-- BEGIN Document extract --

What you pay for auto insurance is determined by (1)
how much coverage you buy, (2) your probability of
having an accident or other losses to your car, and
(3) the kind of car you drive. You have little control
over many of the factors that determine your insurance
premiums, but others are well within your ability to
change.
How much coverage?
You can exert control over how much insurance coverage
you buy. State laws require liability coverage, which
pays other people when you injure them or damage their
vehicles. But collision and comprehensive coverage,
which pay for loss to your own vehicle, are under your
control.
As your car gets older, it's value decreases. You may
want to consider dropping collision and comprehensive
coverage on it and saving the premiums. But you need
to decide whether the savings are enough to offset the
risk of footing the entire cost of repairing or
replacing your car. If you need collision and
comprehensive coverage, you can still lower your
premiums by taking higher deductibles. A deductible is
the amount you agree to pay before your insurance kicks
in. You can generally choose collision and
comprehensive deductibles of $50, $100, $200, $500 and
$1000.
Accident Probability
Some of the things that affect risk of your being
involved in an accident are beyond your control. Young
drives pay more than adults do, and young males pay
more than young females in most states. Drivers in
densely populated areas pay more than those in small
towns or farm country. Your driving record, however,
is under your control and it is one of the major factors
affecting your accident probability. Insurance
companies generally raise the premiums of drivers who
have at-fault accidents while they give discounts to
policyholders with clean driving records for several
years.

-- END Document extract --

▶ **Stated task**
Quote the auto insurance text word for word between "how much coverage you" and "How much coverage?", inclusive. The material that comes after this auto insurance text isn't needed for anything here.

-- BEGIN Collected material --

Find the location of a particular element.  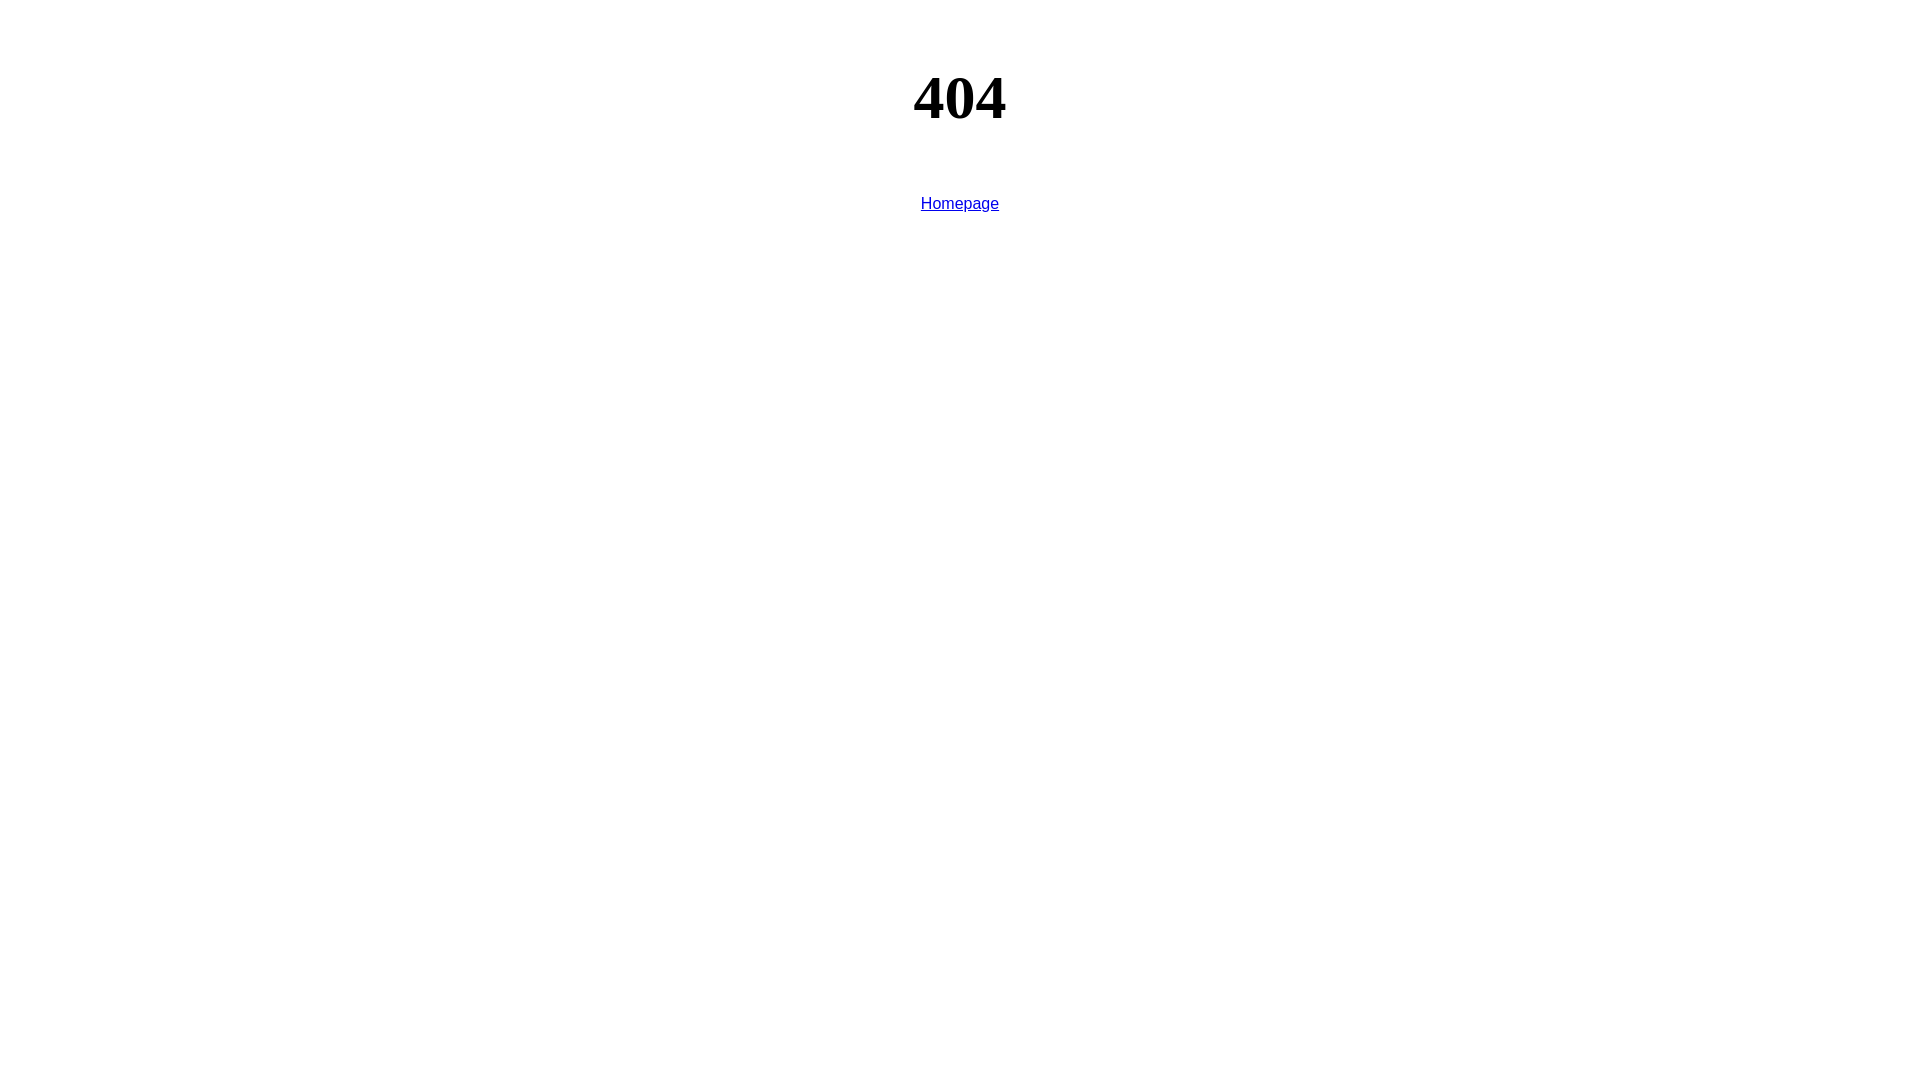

-- END Collected material --

▶ **Result of the task**
how much coverage you buy, (2) your probability of
having an accident or other losses to your car, and
(3) the kind of car you drive. You have little control
over many of the factors that determine your insurance
premiums, but others are well within your ability to
change.
How much coverage?